Dozens of local and county officials are asking Gov. Jan Brewer to veto a bill that would force cities to consolidate their election dates with the state. The officials appealed to Brewer’s background as a county supervisor and secretary of state, asking her to help cities maintain local control of their elections. They argued that HB2826 would stamp out local control, politicize non-partisan elections and increase election costs. HB2826 would force all cities in Arizona to hold their primary and general elections for candidates in even-numbered years beginning in 2014, at the same time as state and federal elections. Twenty-seven county election officials signed a letter to Brewer, urging her to veto the bill. At least 40 of the 76 municipalities that would be affected, along with the League of Arizona Cities and Towns, also sent letters to the governor, according to Ken Strobeck, the league’s executive director.

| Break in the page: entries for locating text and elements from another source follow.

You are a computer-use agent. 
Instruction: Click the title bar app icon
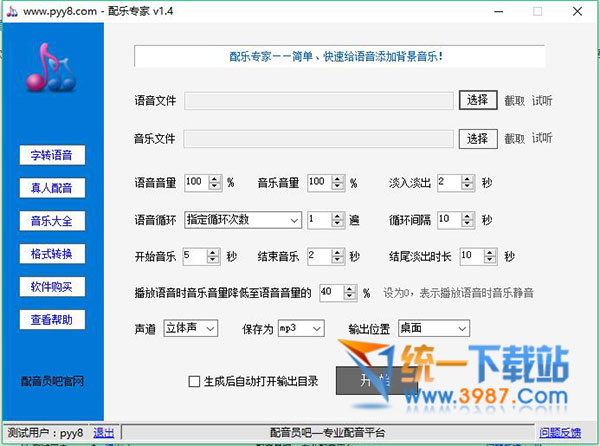coord(9,9)
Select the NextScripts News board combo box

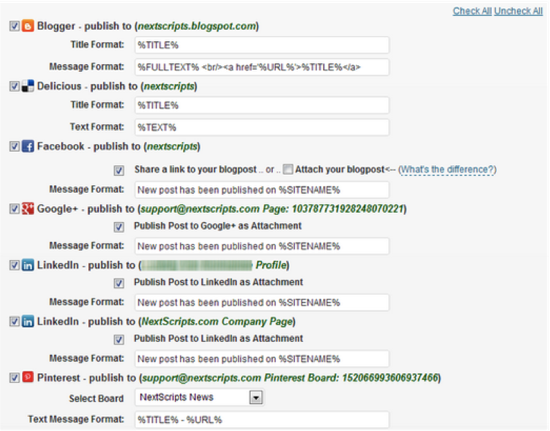pos(199,398)
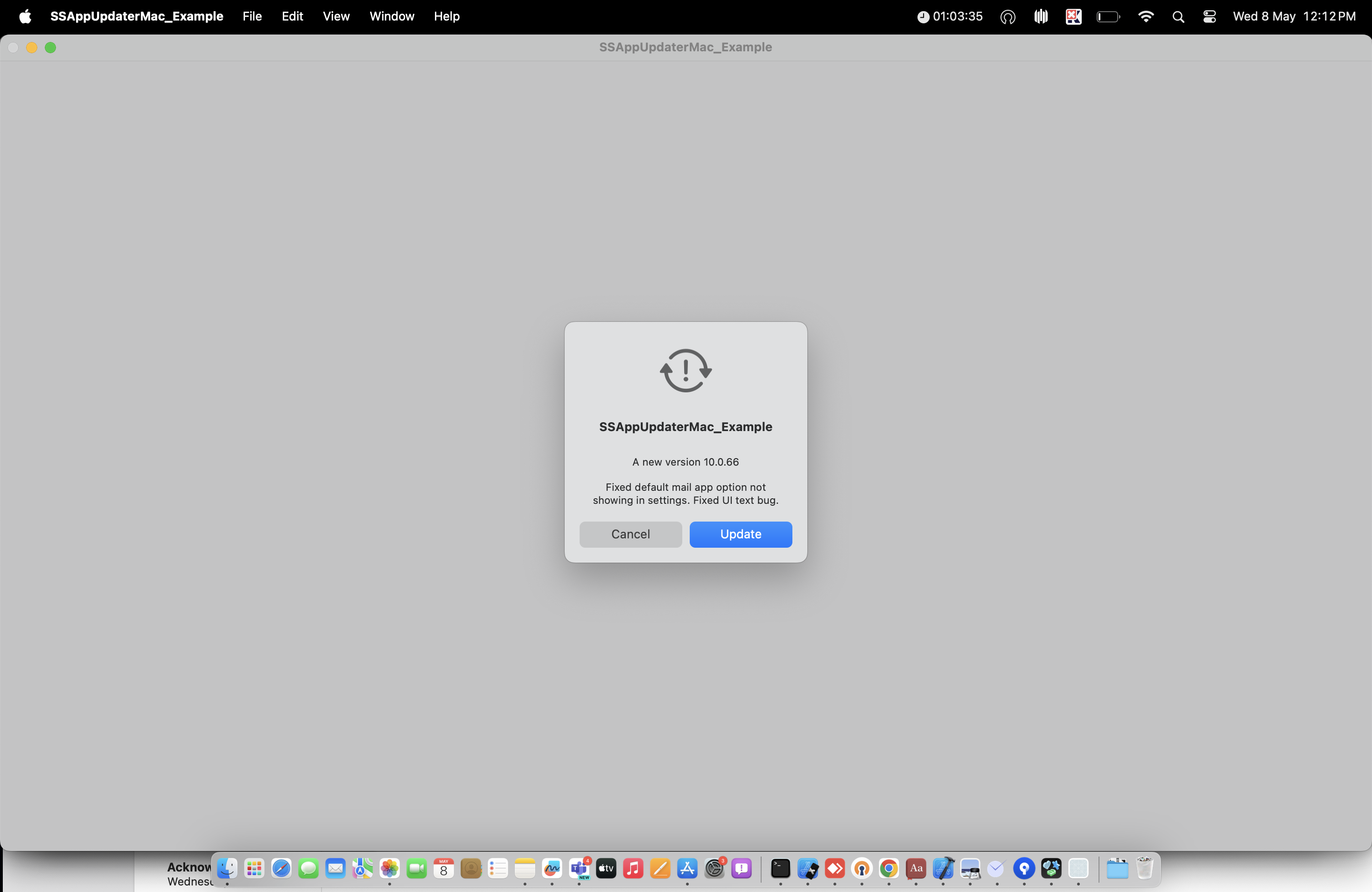Open Microsoft Teams in the Dock
Viewport: 1372px width, 892px height.
tap(579, 868)
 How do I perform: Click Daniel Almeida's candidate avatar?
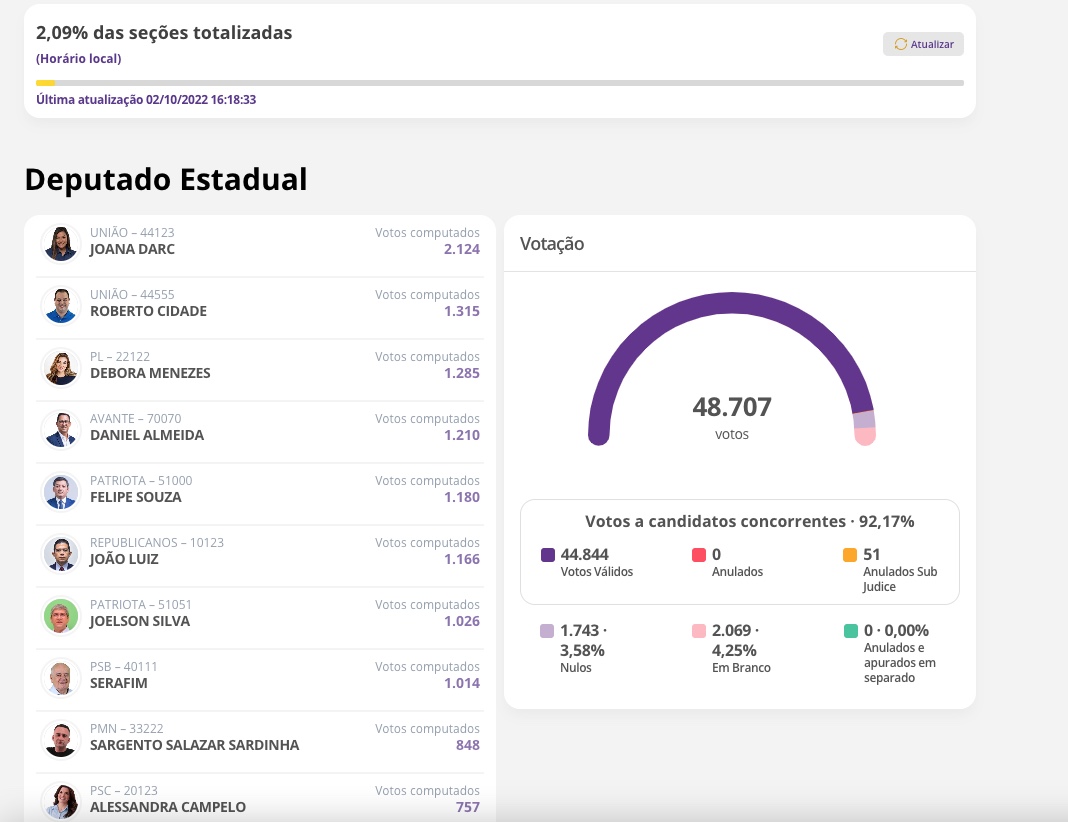point(61,429)
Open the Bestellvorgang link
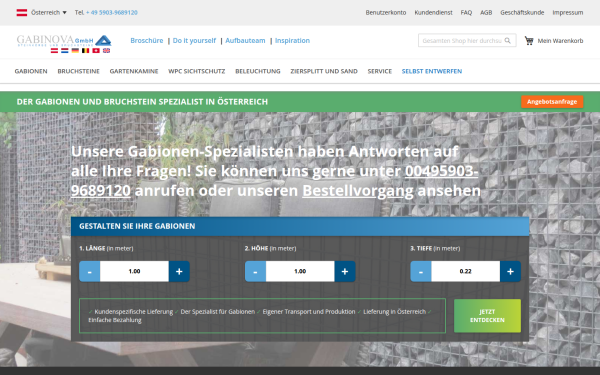 click(358, 191)

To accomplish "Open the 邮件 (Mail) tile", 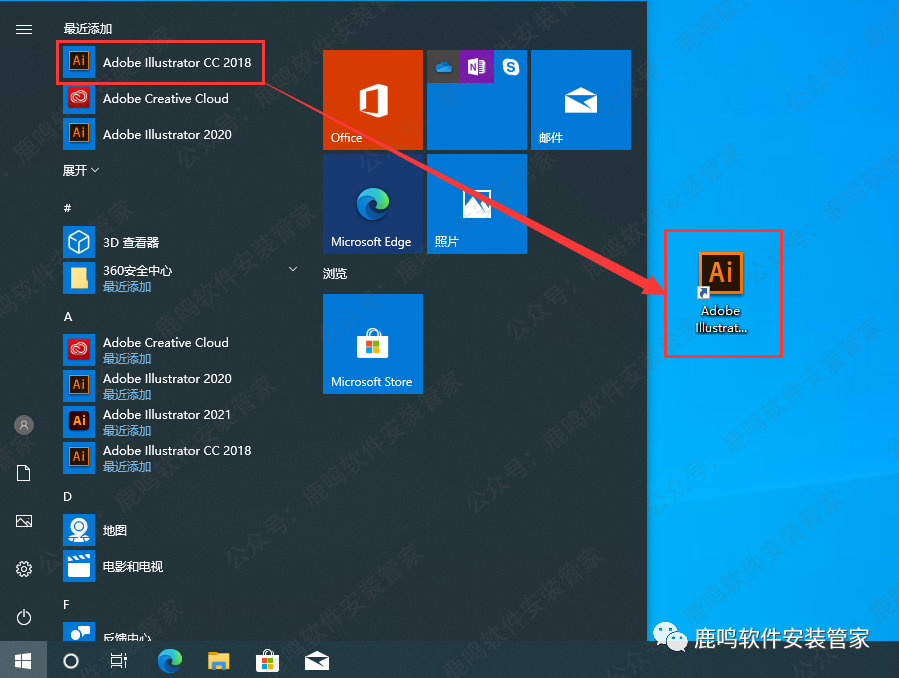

“Throughout your term of office, you have demonstrated appreciation for the challenges of municipal governance, respect for the value of local authority and hostility toward the notion that Arizona’s diverse cities and towns require micromanagement from the Legislature,” Strobeck said in a letter to Brewer. “It is only with the utmost gratitude for your efforts to date that the League respectfully requests that you once again act in the interest of local government by exercising your power to veto HB2826.”

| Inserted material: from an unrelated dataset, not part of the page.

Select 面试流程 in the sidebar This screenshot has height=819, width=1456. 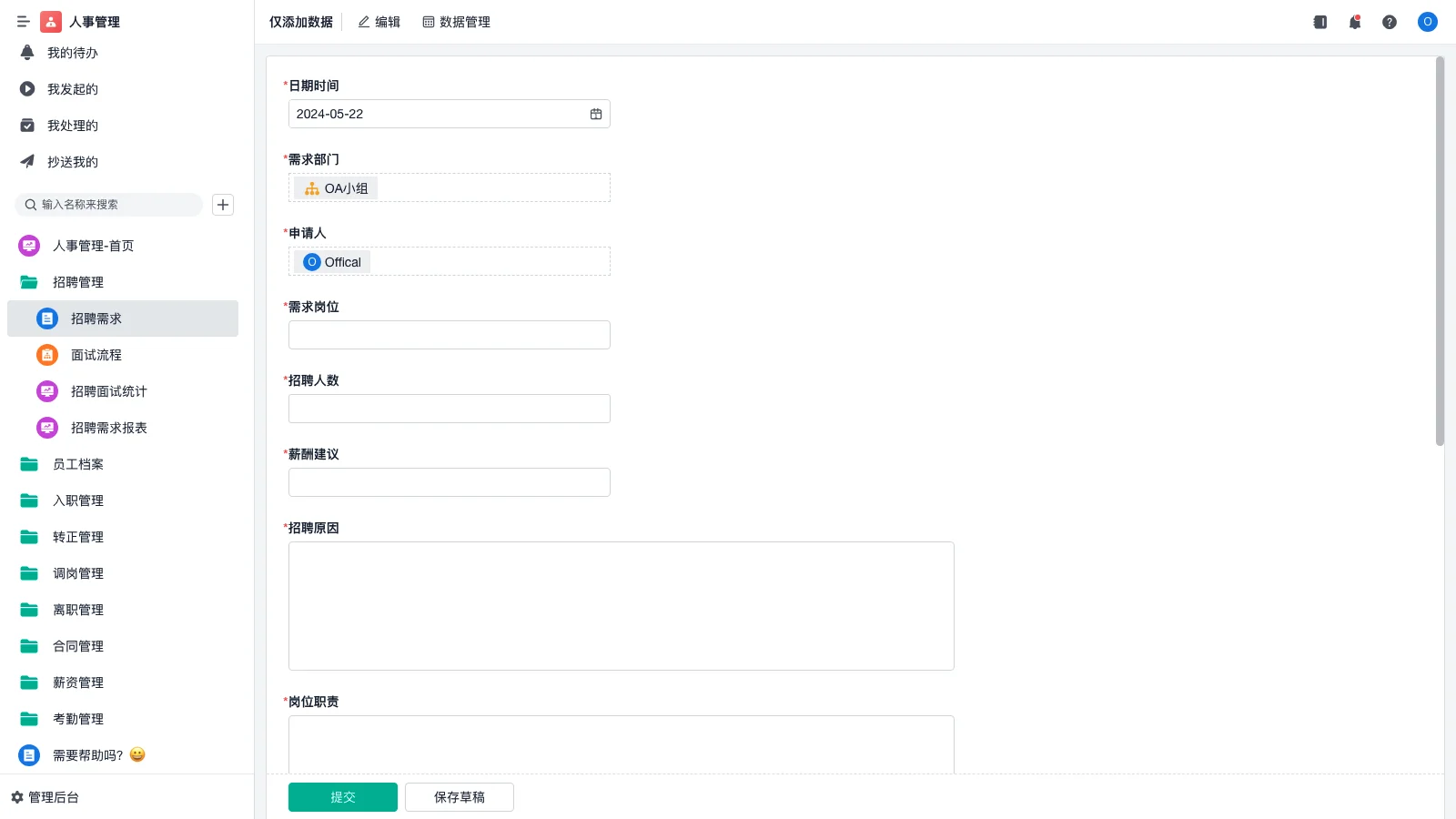[x=96, y=355]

The election officials and the Arizona Association of Counties argued that the bill would put additional costs on some cities and counties by requiring them to buy new election equipment and print multiple types of ballots, especially in smaller towns. Some cities, such as Prescott, said they already have high voter turnout, while others emphasized that the bill would force them to change election dates that have been in place for decades.